Ese es uno de los mayores errores que puede cometer un restaurante.
Un restaurante no es un producto neutro.
No es una app, ni una franquicia, ni una oferta genérica.
Un restaurante es una propuesta.
Y toda propuesta, por definición, implica elegir.

El peligro de intentar agradar siempre
Cuando un restaurante intenta gustar a todo el mundo, suele pasar lo mismo:
- el concepto se diluye
- la carta pierde personalidad
- el discurso se vuelve ambiguo
- el cliente no sabe qué esperar
Se empiezan a tomar decisiones pensando en “no molestar”, en “no cerrar puertas”, en “por si acaso”.
Y lo que parecía una estrategia para atraer más público acaba teniendo el efecto contrario:
aleja justo al cliente que sí encajaría.
Porque nadie conecta de verdad con algo que no se posiciona.
La importancia de tener claro a quién no quieres
Un restaurante honesto no solo sabe a quién quiere atraer.
También tiene claro a quién no.
No todo el mundo encaja con:
- ciertos precios
- ciertos ritmos de servicio
- ciertas propuestas culinarias
- cierta forma de entender la experiencia
Y eso no es arrogancia.
No es elitismo.
No es cerrarse.
Es identidad.
Cuando intentas ser todo para todos, acabas siendo irrelevante para muchos.
Restaurantes Honestos: claridad frente a complacencia
En Restaurantes Honestos no buscamos restaurantes “perfectos”.

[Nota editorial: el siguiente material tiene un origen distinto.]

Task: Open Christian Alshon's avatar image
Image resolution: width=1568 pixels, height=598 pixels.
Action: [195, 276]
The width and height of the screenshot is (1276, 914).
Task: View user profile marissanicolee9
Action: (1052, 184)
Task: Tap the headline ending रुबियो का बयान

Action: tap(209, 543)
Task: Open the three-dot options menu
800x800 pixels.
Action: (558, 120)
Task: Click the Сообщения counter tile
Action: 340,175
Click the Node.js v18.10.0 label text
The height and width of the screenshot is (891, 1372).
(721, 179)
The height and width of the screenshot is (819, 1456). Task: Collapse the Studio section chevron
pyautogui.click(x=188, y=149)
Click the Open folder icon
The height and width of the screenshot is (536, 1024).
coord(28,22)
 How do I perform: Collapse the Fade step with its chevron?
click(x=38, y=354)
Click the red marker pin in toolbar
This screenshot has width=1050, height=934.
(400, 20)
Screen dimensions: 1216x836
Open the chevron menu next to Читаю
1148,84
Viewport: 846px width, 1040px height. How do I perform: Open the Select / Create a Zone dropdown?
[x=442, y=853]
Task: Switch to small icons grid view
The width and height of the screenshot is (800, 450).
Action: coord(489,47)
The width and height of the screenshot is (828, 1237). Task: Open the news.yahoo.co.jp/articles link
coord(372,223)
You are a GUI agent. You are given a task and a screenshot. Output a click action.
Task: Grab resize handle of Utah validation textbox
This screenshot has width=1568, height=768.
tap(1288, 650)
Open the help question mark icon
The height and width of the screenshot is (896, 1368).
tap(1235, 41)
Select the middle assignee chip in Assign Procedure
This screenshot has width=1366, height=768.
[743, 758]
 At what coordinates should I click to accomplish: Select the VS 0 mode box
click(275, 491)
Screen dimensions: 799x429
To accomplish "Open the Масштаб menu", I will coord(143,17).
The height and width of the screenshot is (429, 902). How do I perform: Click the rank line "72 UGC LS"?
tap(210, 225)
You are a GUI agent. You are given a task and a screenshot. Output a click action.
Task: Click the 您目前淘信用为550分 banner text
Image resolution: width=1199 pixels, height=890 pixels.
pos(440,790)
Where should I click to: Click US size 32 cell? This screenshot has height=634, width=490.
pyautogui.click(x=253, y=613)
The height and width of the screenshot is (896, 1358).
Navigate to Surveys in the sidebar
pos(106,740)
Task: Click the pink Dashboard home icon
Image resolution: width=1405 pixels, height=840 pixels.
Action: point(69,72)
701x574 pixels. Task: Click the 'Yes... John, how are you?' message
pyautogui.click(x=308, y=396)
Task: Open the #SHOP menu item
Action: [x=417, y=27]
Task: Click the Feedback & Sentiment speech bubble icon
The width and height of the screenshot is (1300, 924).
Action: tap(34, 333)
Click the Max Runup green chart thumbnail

Buscamos restaurantes claros.
Locales que:
- saben lo que ofrecen
- lo comunican sin adornos
- no prometen lo que no son
- aceptan que no son para todo el mundo
Porque la claridad genera confianza.
Y la confianza genera clientes que vuelven.
Un restaurante que se entiende bien no necesita gustar a todos.
Solo necesita conectar con los adecuados.
Conclusión
No gustar a todo el mundo no es un fracaso.
Muchas veces es el primer síntoma de que estás haciendo algo con sentido.
En un sector lleno de ruido,
tener personalidad es una ventaja competitiva.
Y defenderla, hoy más que nunca, es un acto de honestidad.